Stored data entries:
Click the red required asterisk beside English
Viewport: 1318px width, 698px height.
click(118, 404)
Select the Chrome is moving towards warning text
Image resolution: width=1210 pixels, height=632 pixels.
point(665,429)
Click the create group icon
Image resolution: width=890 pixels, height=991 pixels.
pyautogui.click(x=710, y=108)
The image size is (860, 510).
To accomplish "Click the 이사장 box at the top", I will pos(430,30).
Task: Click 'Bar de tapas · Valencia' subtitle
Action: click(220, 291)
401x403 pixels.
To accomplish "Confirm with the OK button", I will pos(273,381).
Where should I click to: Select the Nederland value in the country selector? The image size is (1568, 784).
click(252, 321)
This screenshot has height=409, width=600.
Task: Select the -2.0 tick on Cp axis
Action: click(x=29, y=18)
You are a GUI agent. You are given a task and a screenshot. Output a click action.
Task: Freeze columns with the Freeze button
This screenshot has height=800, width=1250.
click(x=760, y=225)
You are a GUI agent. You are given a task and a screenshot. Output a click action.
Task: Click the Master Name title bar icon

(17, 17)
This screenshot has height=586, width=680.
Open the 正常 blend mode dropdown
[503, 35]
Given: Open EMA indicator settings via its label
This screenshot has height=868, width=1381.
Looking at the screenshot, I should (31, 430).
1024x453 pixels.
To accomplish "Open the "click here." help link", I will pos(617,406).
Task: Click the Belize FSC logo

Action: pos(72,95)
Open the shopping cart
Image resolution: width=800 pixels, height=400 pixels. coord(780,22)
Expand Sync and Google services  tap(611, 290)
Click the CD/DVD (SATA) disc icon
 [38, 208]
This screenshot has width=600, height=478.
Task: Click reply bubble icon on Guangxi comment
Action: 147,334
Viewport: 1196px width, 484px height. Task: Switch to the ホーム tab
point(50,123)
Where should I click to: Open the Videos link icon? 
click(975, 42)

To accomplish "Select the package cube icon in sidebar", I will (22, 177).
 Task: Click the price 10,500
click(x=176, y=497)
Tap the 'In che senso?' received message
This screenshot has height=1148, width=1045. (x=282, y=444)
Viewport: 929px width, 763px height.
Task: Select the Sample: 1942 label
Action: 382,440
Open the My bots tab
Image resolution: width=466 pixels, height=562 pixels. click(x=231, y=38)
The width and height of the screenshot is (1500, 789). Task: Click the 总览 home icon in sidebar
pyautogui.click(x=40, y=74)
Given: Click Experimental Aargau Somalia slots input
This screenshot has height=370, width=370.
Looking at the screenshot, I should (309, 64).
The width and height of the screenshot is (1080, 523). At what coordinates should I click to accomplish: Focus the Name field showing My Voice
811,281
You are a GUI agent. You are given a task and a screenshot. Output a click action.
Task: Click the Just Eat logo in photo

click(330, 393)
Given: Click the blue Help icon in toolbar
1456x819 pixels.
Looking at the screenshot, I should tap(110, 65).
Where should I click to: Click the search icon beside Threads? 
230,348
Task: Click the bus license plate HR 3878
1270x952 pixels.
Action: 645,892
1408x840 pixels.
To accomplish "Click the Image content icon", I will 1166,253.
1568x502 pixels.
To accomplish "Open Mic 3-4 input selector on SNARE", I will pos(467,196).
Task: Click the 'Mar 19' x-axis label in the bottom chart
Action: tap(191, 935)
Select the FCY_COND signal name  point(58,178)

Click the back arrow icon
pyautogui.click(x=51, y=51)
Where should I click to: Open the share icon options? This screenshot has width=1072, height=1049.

Required work:
In the records above, copy exactly the lines from the one that contains "1456x819 pixels." through the last, and nothing else.

Solved exercise:
1456x819 pixels.
Looking at the screenshot, I should tap(110, 65).
Where should I click to: Click the search icon beside Threads? 
230,348
Task: Click the bus license plate HR 3878
1270x952 pixels.
Action: 645,892
1408x840 pixels.
To accomplish "Click the Image content icon", I will 1166,253.
1568x502 pixels.
To accomplish "Open Mic 3-4 input selector on SNARE", I will pos(467,196).
Task: Click the 'Mar 19' x-axis label in the bottom chart
Action: tap(191, 935)
Select the FCY_COND signal name  point(58,178)

Click the back arrow icon
pyautogui.click(x=51, y=51)
Where should I click to: Open the share icon options? This screenshot has width=1072, height=1049.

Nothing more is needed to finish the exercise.